The instructor assigned to a class has full responsibility for grading, subject to the appeal process described in this section. In unusual circumstances (e.g., death, incapacity, or indefinite inaccessibility of the instructor), the departmental chairperson is responsible for the final grade, subject to appeal by the student to the dean as described in this section.

The burden of proof for a grade change is on the student, except in those cases involving charges of academic dishonesty. A student appealing a grade must make a concerted effort to resolve the matter with the instructor of the course. Failing such a resolution, the student may appeal the grade to the department chair or school director. The chair/director must attempt a resolution acceptable to both the student and the instructor but does not have the authority to change the grade. The department chair or director may enlist departmental grievance procedures to assist in resolving the grade appeal at the departmental level. If the resolution at the departmental level is unsuccessful within the semester following submission of the grade and the student wishes to appeal, the chair/director shall forward the appeal to the dean of the college for action. If the chair/director is the instructor, the student appeals directly to the dean.
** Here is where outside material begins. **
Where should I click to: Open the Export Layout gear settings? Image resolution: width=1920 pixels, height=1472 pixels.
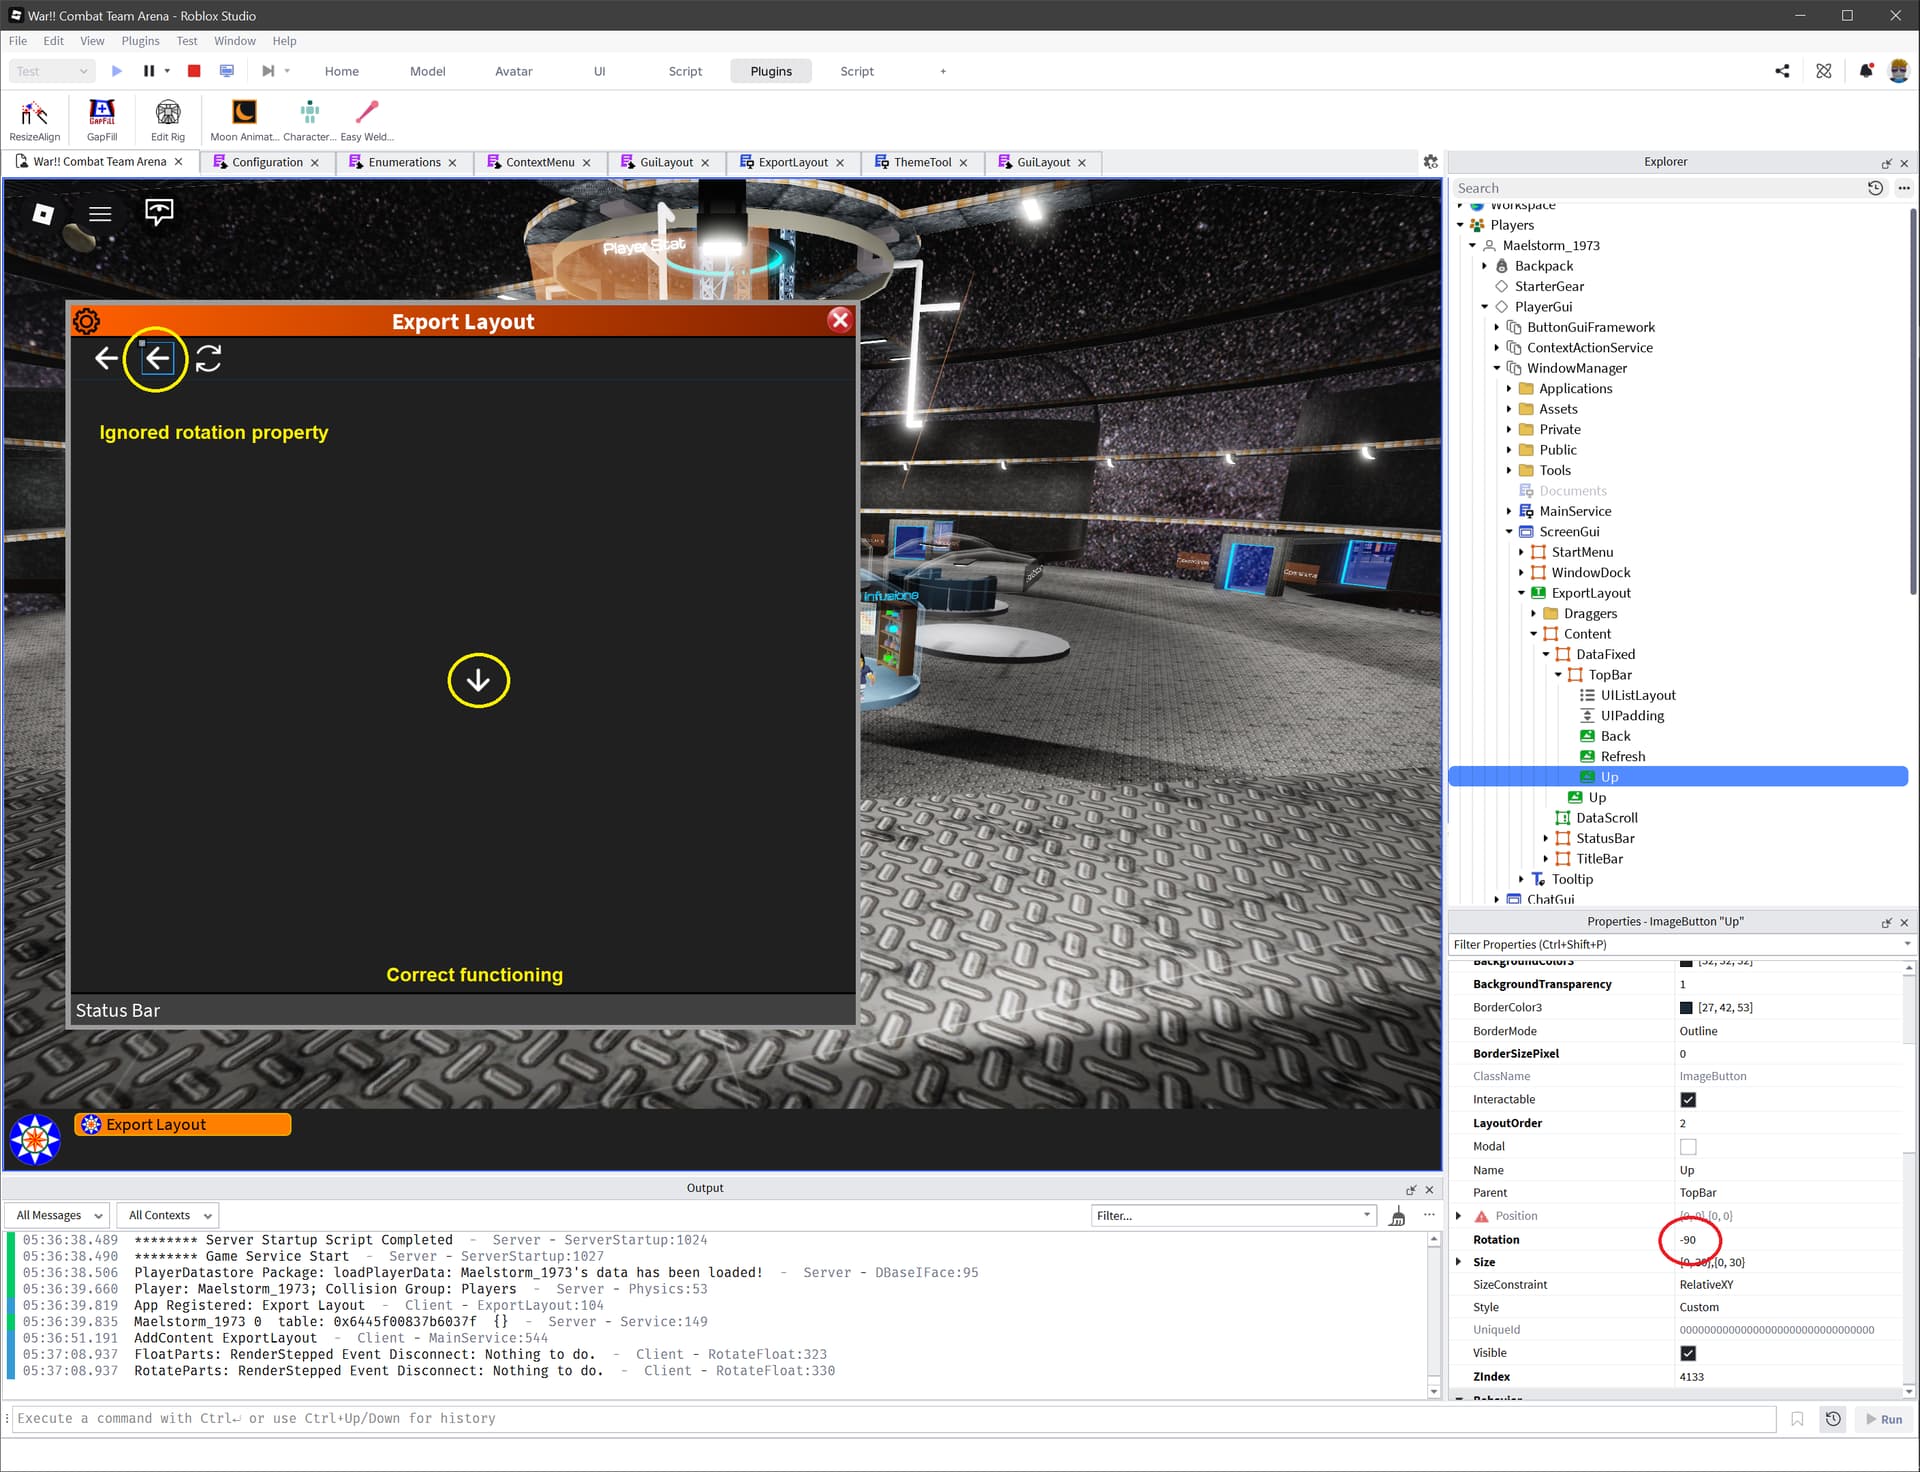87,321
If the dean concludes that the student has insufficient grounds for an appeal, there can be no further appeal by the student. If the dean concludes that sufficient grounds do exist for an appeal, the dean shall appoint a faculty committee of five members to consider the case. If a majority on the committee decides that the grade should be changed and the instructor does not accept the recommendation, the committee can authorize the Registrar to change the grade. The decision of the committee is not subject to further appeal. In appeal cases in which the dean is the instructor, the role of the dean will be assumed by the Provost. In those appeal cases involving courses taught by faculty from more than one college, the Dean of University College will review the appeal and, if necessary, appoint the appeals committee.